* Records supplied
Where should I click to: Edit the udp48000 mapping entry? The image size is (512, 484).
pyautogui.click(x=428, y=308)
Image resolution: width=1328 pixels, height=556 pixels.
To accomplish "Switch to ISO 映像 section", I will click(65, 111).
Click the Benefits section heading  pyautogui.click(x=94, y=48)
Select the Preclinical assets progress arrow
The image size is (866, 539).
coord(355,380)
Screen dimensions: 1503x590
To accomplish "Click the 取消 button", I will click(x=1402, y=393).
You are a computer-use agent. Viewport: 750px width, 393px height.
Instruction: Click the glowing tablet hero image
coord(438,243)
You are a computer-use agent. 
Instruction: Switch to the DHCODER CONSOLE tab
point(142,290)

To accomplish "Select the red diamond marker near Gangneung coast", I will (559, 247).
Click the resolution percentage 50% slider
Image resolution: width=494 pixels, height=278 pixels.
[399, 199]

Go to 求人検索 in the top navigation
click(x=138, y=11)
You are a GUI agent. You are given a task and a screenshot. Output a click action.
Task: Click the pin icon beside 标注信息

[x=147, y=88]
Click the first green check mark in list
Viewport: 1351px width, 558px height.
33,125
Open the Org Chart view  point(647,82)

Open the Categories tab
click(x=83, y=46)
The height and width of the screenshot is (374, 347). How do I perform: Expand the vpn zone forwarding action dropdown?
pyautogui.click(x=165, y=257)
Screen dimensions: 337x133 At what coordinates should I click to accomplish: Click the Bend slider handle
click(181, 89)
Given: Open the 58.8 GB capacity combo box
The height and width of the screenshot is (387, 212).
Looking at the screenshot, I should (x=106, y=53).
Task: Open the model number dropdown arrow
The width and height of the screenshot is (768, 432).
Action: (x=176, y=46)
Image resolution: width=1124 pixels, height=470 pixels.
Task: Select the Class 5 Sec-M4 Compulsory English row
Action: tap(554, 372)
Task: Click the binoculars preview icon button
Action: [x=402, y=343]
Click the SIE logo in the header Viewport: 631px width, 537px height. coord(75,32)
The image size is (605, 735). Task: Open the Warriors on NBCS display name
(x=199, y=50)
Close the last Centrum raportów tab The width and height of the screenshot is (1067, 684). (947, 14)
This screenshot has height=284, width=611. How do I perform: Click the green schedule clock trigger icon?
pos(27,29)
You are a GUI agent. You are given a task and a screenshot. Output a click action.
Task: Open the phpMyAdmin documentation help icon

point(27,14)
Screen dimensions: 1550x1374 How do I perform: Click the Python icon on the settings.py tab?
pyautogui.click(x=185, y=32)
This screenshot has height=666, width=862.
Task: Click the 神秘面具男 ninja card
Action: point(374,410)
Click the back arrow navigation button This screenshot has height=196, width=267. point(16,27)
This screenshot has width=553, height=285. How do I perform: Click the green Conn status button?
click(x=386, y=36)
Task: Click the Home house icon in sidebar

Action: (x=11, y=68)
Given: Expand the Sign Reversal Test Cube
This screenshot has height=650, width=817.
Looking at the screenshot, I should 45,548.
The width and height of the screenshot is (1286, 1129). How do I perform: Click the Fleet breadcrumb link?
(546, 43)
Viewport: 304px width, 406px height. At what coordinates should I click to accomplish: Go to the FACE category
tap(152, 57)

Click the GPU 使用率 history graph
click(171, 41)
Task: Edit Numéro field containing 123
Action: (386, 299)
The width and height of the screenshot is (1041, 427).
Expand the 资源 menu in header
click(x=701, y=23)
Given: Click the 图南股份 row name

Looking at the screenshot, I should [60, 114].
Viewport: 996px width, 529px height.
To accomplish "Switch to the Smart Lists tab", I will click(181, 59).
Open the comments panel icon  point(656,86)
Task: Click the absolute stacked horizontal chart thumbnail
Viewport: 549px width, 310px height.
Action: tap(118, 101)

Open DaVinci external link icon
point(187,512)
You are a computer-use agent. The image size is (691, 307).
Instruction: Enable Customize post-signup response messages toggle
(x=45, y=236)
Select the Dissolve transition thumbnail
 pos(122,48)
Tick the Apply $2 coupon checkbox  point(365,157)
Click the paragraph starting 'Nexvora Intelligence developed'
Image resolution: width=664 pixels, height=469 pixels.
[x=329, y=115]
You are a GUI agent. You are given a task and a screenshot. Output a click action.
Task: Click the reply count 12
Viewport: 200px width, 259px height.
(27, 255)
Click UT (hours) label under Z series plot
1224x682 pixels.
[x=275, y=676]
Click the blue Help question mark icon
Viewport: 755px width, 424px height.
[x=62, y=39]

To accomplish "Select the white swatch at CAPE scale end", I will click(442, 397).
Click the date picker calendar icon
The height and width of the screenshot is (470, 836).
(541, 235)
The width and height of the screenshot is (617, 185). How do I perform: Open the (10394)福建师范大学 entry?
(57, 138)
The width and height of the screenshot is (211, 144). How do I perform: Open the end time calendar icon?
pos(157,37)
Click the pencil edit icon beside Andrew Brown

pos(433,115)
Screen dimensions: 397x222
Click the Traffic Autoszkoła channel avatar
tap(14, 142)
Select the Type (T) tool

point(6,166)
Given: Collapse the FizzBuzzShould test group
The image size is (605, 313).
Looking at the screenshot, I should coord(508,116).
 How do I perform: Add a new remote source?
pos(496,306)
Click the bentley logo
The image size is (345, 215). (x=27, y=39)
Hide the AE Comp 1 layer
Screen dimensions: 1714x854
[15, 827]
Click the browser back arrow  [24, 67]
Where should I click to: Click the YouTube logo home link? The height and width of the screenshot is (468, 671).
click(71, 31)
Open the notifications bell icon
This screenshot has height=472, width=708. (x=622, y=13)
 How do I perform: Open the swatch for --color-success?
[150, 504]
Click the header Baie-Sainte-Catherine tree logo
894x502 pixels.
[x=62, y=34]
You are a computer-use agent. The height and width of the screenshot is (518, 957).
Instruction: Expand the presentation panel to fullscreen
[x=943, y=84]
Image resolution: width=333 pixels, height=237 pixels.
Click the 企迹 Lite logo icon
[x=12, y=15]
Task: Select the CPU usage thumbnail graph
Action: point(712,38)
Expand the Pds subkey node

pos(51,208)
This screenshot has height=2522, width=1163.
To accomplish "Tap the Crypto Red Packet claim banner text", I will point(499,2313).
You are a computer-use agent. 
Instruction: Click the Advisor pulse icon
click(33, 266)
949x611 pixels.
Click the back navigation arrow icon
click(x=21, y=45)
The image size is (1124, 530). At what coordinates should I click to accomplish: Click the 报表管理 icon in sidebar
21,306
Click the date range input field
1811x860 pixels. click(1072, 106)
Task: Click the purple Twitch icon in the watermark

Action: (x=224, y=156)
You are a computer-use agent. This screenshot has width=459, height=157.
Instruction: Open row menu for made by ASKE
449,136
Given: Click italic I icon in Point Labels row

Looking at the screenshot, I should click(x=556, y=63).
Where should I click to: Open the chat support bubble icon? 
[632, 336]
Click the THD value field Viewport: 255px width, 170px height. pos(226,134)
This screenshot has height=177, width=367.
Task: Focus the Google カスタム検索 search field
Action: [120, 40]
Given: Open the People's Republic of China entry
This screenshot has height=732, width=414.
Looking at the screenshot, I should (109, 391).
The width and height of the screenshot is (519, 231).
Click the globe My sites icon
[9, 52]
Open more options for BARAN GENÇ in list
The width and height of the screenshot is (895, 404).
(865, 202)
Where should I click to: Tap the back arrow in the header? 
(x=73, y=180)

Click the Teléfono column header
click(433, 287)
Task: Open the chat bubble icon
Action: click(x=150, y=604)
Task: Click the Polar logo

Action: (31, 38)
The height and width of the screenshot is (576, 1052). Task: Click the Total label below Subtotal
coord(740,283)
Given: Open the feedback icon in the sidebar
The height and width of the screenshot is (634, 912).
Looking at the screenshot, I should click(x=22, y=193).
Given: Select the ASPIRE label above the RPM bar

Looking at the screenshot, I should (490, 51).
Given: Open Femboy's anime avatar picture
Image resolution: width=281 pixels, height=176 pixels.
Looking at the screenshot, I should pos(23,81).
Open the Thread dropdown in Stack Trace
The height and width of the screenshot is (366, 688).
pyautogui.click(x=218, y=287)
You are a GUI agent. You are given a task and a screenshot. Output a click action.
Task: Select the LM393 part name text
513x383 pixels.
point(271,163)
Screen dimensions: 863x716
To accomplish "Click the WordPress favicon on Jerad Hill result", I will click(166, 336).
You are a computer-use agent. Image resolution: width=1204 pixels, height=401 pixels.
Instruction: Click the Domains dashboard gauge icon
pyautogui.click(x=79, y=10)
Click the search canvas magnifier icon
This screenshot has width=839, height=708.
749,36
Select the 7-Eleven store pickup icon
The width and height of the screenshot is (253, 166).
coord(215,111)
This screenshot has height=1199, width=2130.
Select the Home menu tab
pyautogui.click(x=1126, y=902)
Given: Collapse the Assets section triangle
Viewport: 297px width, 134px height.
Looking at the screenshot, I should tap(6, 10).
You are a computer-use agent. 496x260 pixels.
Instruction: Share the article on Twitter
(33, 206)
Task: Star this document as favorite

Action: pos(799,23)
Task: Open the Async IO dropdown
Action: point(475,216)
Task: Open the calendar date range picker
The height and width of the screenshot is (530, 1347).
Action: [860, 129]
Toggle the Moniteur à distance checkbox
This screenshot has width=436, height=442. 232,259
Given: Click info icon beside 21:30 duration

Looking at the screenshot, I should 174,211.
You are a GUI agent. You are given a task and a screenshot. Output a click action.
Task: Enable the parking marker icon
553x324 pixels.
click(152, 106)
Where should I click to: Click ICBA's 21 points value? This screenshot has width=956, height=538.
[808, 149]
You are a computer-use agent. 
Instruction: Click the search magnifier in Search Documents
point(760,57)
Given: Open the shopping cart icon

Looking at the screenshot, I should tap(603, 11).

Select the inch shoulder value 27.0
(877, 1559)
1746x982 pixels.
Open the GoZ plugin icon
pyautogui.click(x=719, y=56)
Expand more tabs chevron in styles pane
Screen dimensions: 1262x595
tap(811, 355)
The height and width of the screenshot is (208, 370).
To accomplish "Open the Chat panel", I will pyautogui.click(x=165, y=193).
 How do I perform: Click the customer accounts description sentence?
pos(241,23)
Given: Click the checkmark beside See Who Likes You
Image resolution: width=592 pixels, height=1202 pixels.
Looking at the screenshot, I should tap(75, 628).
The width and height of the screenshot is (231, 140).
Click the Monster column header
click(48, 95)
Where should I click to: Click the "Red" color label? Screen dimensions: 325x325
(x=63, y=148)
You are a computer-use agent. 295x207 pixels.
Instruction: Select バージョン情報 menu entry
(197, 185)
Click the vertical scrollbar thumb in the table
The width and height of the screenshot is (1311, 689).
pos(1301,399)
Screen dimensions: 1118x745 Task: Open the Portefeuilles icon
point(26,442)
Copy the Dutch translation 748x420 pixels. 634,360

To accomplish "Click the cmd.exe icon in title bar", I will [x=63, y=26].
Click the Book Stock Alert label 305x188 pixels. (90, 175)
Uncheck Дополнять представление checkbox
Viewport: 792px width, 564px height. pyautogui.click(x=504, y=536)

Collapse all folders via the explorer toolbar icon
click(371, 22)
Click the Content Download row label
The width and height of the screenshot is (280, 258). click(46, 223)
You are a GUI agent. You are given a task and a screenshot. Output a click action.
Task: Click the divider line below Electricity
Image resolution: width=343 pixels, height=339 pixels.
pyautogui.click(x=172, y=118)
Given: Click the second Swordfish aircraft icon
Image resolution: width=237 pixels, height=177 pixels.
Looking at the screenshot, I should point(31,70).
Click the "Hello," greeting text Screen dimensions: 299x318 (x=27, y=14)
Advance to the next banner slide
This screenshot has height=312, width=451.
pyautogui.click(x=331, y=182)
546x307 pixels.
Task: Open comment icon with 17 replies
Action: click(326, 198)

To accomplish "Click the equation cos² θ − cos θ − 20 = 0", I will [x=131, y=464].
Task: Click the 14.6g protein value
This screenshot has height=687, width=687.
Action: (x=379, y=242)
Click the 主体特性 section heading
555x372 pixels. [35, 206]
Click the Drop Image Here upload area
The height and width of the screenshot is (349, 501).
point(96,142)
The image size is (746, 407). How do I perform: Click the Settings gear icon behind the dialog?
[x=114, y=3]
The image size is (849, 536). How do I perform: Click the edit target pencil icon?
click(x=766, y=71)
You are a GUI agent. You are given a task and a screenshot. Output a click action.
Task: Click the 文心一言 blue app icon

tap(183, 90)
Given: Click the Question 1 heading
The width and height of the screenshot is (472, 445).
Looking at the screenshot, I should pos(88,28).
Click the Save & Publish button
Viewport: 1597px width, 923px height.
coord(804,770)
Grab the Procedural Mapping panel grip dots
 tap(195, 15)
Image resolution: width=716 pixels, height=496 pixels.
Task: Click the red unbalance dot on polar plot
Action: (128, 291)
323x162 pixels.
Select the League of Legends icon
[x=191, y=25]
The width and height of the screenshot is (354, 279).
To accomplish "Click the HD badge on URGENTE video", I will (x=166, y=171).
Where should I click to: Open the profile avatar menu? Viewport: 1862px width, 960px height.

* Work request
Where does "picker" appear in the records above? Copy every line that has it.

* Response to the task
Click the date picker calendar icon
Task: Open the calendar date range picker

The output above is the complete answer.